◆ Task directions ◆
Look at each line of the listing. Copy those that hold the string "button".

◆ Dataset records ◆
↓

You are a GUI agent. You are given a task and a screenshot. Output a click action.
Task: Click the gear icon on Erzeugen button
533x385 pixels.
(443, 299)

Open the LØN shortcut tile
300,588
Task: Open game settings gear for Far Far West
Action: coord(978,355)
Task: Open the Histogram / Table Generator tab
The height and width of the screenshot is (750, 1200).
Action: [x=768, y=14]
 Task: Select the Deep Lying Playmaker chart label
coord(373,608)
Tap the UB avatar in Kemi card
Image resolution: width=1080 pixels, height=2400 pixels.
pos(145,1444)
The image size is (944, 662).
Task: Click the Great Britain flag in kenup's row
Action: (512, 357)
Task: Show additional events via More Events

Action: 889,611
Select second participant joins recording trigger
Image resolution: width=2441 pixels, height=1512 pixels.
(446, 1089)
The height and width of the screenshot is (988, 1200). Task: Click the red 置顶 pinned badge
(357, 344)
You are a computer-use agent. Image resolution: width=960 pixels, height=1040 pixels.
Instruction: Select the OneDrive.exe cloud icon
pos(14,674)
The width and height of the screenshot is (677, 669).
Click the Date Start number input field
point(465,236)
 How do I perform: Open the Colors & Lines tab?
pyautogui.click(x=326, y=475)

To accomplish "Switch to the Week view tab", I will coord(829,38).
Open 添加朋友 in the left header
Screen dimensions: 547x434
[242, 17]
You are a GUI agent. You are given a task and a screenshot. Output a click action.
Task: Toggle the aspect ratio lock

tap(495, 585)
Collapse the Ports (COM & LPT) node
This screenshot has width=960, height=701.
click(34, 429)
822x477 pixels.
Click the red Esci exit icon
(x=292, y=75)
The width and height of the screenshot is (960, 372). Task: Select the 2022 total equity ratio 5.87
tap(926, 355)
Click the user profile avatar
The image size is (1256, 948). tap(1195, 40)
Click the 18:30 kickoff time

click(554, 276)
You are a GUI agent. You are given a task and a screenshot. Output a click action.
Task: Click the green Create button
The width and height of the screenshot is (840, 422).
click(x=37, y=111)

↑

◆ Solution ◆
Task: Click the gear icon on Erzeugen button
Task: Click the green Create button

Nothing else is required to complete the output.